• AIM: Recast every line of the entries below as a Markdown table with two columns, "No." for the row number and "Text" for the line. Skip blank lines.

----- DATASET EXTRACT -----

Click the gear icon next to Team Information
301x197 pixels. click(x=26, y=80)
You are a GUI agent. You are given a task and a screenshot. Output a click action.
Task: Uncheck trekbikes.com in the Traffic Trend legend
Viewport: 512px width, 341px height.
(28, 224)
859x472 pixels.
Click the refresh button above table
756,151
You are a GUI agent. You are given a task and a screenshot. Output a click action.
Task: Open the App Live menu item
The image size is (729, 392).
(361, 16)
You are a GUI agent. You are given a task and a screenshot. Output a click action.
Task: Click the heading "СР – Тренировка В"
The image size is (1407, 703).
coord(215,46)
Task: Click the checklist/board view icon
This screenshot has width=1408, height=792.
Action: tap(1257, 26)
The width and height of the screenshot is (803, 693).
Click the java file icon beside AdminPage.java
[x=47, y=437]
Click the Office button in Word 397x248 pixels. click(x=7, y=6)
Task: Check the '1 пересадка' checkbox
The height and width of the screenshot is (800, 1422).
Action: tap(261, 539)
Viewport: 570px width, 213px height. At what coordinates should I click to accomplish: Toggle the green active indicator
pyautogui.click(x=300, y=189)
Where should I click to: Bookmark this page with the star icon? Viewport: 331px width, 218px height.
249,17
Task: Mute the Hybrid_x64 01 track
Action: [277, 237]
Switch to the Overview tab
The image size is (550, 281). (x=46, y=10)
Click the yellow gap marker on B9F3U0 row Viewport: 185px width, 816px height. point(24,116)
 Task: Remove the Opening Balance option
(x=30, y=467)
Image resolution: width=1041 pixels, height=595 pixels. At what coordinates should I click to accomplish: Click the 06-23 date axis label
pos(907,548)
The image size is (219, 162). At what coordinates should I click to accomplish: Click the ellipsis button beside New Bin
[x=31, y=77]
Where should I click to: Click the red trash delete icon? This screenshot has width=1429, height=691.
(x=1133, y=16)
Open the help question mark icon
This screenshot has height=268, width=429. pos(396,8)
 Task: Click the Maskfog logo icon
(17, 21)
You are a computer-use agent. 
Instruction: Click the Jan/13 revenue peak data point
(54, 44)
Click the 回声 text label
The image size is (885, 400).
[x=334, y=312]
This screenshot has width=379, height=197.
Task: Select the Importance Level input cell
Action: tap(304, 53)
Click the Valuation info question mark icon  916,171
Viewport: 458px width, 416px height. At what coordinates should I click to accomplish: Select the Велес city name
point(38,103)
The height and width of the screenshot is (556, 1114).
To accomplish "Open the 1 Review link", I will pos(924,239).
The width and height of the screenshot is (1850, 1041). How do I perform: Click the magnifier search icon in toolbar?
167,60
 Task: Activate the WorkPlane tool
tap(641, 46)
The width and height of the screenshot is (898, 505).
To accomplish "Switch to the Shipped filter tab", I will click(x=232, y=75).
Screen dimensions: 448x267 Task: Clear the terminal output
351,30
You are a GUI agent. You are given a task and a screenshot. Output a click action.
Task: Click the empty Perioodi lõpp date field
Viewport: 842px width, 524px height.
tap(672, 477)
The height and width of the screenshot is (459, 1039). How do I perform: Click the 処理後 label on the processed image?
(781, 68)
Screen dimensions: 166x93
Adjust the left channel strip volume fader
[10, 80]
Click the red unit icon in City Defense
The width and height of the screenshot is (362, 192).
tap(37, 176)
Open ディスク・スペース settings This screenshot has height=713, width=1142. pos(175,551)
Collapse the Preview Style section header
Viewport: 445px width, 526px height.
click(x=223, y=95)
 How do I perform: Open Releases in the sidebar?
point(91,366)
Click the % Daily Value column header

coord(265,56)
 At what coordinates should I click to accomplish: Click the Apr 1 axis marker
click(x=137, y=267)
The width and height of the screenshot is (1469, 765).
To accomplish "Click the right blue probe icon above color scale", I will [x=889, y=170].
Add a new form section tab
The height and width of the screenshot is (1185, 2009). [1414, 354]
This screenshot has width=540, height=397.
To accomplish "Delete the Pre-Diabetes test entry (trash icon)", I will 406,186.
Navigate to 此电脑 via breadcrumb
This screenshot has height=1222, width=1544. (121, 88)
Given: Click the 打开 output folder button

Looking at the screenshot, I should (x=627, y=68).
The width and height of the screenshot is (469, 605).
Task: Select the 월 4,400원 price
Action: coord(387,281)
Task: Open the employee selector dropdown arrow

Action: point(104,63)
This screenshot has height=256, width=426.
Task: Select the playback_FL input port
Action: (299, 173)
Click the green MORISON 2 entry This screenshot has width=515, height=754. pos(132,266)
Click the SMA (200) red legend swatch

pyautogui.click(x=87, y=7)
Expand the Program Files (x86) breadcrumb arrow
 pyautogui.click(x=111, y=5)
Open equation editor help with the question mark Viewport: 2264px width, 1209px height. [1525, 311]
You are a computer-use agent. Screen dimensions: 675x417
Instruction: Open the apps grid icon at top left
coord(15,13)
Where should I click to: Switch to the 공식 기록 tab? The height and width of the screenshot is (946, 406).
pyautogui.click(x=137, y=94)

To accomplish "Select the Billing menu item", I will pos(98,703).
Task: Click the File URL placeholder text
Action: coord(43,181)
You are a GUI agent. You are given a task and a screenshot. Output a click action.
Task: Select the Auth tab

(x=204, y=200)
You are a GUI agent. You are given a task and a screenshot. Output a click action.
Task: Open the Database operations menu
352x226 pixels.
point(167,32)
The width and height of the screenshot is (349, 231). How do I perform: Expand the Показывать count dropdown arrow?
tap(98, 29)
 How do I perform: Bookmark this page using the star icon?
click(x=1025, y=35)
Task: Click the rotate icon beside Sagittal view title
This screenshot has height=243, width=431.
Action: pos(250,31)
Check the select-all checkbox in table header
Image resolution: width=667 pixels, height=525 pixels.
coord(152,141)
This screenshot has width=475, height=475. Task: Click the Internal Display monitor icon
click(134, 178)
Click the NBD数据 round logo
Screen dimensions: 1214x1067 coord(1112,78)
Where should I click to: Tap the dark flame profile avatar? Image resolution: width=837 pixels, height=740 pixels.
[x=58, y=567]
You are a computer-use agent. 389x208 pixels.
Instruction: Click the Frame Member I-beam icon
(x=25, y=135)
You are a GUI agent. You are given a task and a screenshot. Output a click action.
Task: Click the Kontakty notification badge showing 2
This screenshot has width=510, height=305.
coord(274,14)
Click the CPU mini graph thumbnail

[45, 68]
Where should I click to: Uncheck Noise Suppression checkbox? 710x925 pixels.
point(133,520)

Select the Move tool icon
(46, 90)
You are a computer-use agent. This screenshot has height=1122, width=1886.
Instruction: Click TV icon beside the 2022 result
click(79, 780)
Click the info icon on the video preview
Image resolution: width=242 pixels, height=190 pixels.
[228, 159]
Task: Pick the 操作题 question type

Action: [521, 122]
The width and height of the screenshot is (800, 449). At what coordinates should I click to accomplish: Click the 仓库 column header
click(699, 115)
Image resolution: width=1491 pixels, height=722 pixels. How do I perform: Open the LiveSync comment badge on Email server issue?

-----

• COMPLETED TASK:
| No. | Text |
|---|---|
| 1 | Click the gear icon next to Team Information |
| 2 | 301x197 pixels. click(x=26, y=80) |
| 3 | You are a GUI agent. You are given a task and a screenshot. Output a click action. |
| 4 | Task: Uncheck trekbikes.com in the Traffic Trend legend |
| 5 | Viewport: 512px width, 341px height. |
| 6 | (28, 224) |
| 7 | 859x472 pixels. |
| 8 | Click the refresh button above table |
| 9 | 756,151 |
| 10 | You are a GUI agent. You are given a task and a screenshot. Output a click action. |
| 11 | Task: Open the App Live menu item |
| 12 | The image size is (729, 392). |
| 13 | (361, 16) |
| 14 | You are a GUI agent. You are given a task and a screenshot. Output a click action. |
| 15 | Task: Click the heading "СР – Тренировка В" |
| 16 | The image size is (1407, 703). |
| 17 | coord(215,46) |
| 18 | Task: Click the checklist/board view icon |
| 19 | This screenshot has width=1408, height=792. |
| 20 | Action: tap(1257, 26) |
| 21 | The width and height of the screenshot is (803, 693). |
| 22 | Click the java file icon beside AdminPage.java |
| 23 | [x=47, y=437] |
| 24 | Click the Office button in Word 397x248 pixels. click(x=7, y=6) |
| 25 | Task: Check the '1 пересадка' checkbox |
| 26 | The height and width of the screenshot is (800, 1422). |
| 27 | Action: tap(261, 539) |
| 28 | Viewport: 570px width, 213px height. At what coordinates should I click to accomplish: Toggle the green active indicator |
| 29 | pyautogui.click(x=300, y=189) |
| 30 | Where should I click to: Bookmark this page with the star icon? Viewport: 331px width, 218px height. |
| 31 | 249,17 |
| 32 | Task: Mute the Hybrid_x64 01 track |
| 33 | Action: [277, 237] |
| 34 | Switch to the Overview tab |
| 35 | The image size is (550, 281). (x=46, y=10) |
| 36 | Click the yellow gap marker on B9F3U0 row Viewport: 185px width, 816px height. point(24,116) |
| 37 |  Task: Remove the Opening Balance option |
| 38 | (x=30, y=467) |
| 39 | Image resolution: width=1041 pixels, height=595 pixels. At what coordinates should I click to accomplish: Click the 06-23 date axis label |
| 40 | pos(907,548) |
| 41 | The image size is (219, 162). At what coordinates should I click to accomplish: Click the ellipsis button beside New Bin |
| 42 | [x=31, y=77] |
| 43 | Where should I click to: Click the red trash delete icon? This screenshot has width=1429, height=691. |
| 44 | (x=1133, y=16) |
| 45 | Open the help question mark icon |
| 46 | This screenshot has height=268, width=429. pos(396,8) |
| 47 |  Task: Click the Maskfog logo icon |
| 48 | (17, 21) |
| 49 | You are a computer-use agent.  |
| 50 | Instruction: Click the Jan/13 revenue peak data point |
| 51 | (54, 44) |
| 52 | Click the 回声 text label |
| 53 | The image size is (885, 400). |
| 54 | [x=334, y=312] |
| 55 | This screenshot has width=379, height=197. |
| 56 | Task: Select the Importance Level input cell |
| 57 | Action: tap(304, 53) |
| 58 | Click the Valuation info question mark icon  916,171 |
| 59 | Viewport: 458px width, 416px height. At what coordinates should I click to accomplish: Select the Велес city name |
| 60 | point(38,103) |
| 61 | The height and width of the screenshot is (556, 1114). |
| 62 | To accomplish "Open the 1 Review link", I will pos(924,239). |
| 63 | The width and height of the screenshot is (1850, 1041). How do I perform: Click the magnifier search icon in toolbar? |
| 64 | 167,60 |
| 65 |  Task: Activate the WorkPlane tool |
| 66 | tap(641, 46) |
| 67 | The width and height of the screenshot is (898, 505). |
| 68 | To accomplish "Switch to the Shipped filter tab", I will click(x=232, y=75). |
| 69 | Screen dimensions: 448x267 Task: Clear the terminal output |
| 70 | 351,30 |
| 71 | You are a GUI agent. You are given a task and a screenshot. Output a click action. |
| 72 | Task: Click the empty Perioodi lõpp date field |
| 73 | Viewport: 842px width, 524px height. |
| 74 | tap(672, 477) |
| 75 | The height and width of the screenshot is (459, 1039). How do I perform: Click the 処理後 label on the processed image? |
| 76 | (781, 68) |
| 77 | Screen dimensions: 166x93 |
| 78 | Adjust the left channel strip volume fader |
| 79 | [10, 80] |
| 80 | Click the red unit icon in City Defense |
| 81 | The width and height of the screenshot is (362, 192). |
| 82 | tap(37, 176) |
| 83 | Open ディスク・スペース settings This screenshot has height=713, width=1142. pos(175,551) |
| 84 | Collapse the Preview Style section header |
| 85 | Viewport: 445px width, 526px height. |
| 86 | click(x=223, y=95) |
| 87 |  How do I perform: Open Releases in the sidebar? |
| 88 | point(91,366) |
| 89 | Click the % Daily Value column header |
| 90 | coord(265,56) |
| 91 |  At what coordinates should I click to accomplish: Click the Apr 1 axis marker |
| 92 | click(x=137, y=267) |
| 93 | The width and height of the screenshot is (1469, 765). |
| 94 | To accomplish "Click the right blue probe icon above color scale", I will [x=889, y=170]. |
| 95 | Add a new form section tab |
| 96 | The height and width of the screenshot is (1185, 2009). [1414, 354] |
| 97 | This screenshot has width=540, height=397. |
| 98 | To accomplish "Delete the Pre-Diabetes test entry (trash icon)", I will 406,186. |
| 99 | Navigate to 此电脑 via breadcrumb |
| 100 | This screenshot has height=1222, width=1544. (121, 88) |
| 101 | Given: Click the 打开 output folder button |
| 102 | Looking at the screenshot, I should (x=627, y=68). |
| 103 | The width and height of the screenshot is (469, 605). |
| 104 | Task: Select the 월 4,400원 price |
| 105 | Action: coord(387,281) |
| 106 | Task: Open the employee selector dropdown arrow |
| 107 | Action: point(104,63) |
| 108 | This screenshot has height=256, width=426. |
| 109 | Task: Select the playback_FL input port |
| 110 | Action: (299, 173) |
| 111 | Click the green MORISON 2 entry This screenshot has width=515, height=754. pos(132,266) |
| 112 | Click the SMA (200) red legend swatch |
| 113 | pyautogui.click(x=87, y=7) |
| 114 | Expand the Program Files (x86) breadcrumb arrow |
| 115 |  pyautogui.click(x=111, y=5) |
| 116 | Open equation editor help with the question mark Viewport: 2264px width, 1209px height. [1525, 311] |
| 117 | You are a computer-use agent. Screen dimensions: 675x417 |
| 118 | Instruction: Open the apps grid icon at top left |
| 119 | coord(15,13) |
| 120 | Where should I click to: Switch to the 공식 기록 tab? The height and width of the screenshot is (946, 406). |
| 121 | pyautogui.click(x=137, y=94) |
| 122 | To accomplish "Select the Billing menu item", I will pos(98,703). |
| 123 | Task: Click the File URL placeholder text |
| 124 | Action: coord(43,181) |
| 125 | You are a GUI agent. You are given a task and a screenshot. Output a click action. |
| 126 | Task: Select the Auth tab |
| 127 | (x=204, y=200) |
| 128 | You are a GUI agent. You are given a task and a screenshot. Output a click action. |
| 129 | Task: Open the Database operations menu |
| 130 | 352x226 pixels. |
| 131 | point(167,32) |
| 132 | The width and height of the screenshot is (349, 231). How do I perform: Expand the Показывать count dropdown arrow? |
| 133 | tap(98, 29) |
| 134 |  How do I perform: Bookmark this page using the star icon? |
| 135 | click(x=1025, y=35) |
| 136 | Task: Click the rotate icon beside Sagittal view title |
| 137 | This screenshot has height=243, width=431. |
| 138 | Action: pos(250,31) |
| 139 | Check the select-all checkbox in table header |
| 140 | Image resolution: width=667 pixels, height=525 pixels. |
| 141 | coord(152,141) |
| 142 | This screenshot has width=475, height=475. Task: Click the Internal Display monitor icon |
| 143 | click(134, 178) |
| 144 | Click the NBD数据 round logo |
| 145 | Screen dimensions: 1214x1067 coord(1112,78) |
| 146 | Where should I click to: Tap the dark flame profile avatar? Image resolution: width=837 pixels, height=740 pixels. |
| 147 | [x=58, y=567] |
| 148 | You are a computer-use agent. 389x208 pixels. |
| 149 | Instruction: Click the Frame Member I-beam icon |
| 150 | (x=25, y=135) |
| 151 | You are a GUI agent. You are given a task and a screenshot. Output a click action. |
| 152 | Task: Click the Kontakty notification badge showing 2 |
| 153 | This screenshot has width=510, height=305. |
| 154 | coord(274,14) |
| 155 | Click the CPU mini graph thumbnail |
| 156 | [45, 68] |
| 157 | Where should I click to: Uncheck Noise Suppression checkbox? 710x925 pixels. |
| 158 | point(133,520) |
| 159 | Select the Move tool icon |
| 160 | (46, 90) |
| 161 | You are a computer-use agent. This screenshot has height=1122, width=1886. |
| 162 | Instruction: Click TV icon beside the 2022 result |
| 163 | click(79, 780) |
| 164 | Click the info icon on the video preview |
| 165 | Image resolution: width=242 pixels, height=190 pixels. |
| 166 | [228, 159] |
| 167 | Task: Pick the 操作题 question type |
| 168 | Action: [521, 122] |
| 169 | The width and height of the screenshot is (800, 449). At what coordinates should I click to accomplish: Click the 仓库 column header |
| 170 | click(699, 115) |
| 171 | Image resolution: width=1491 pixels, height=722 pixels. How do I perform: Open the LiveSync comment badge on Email server issue? |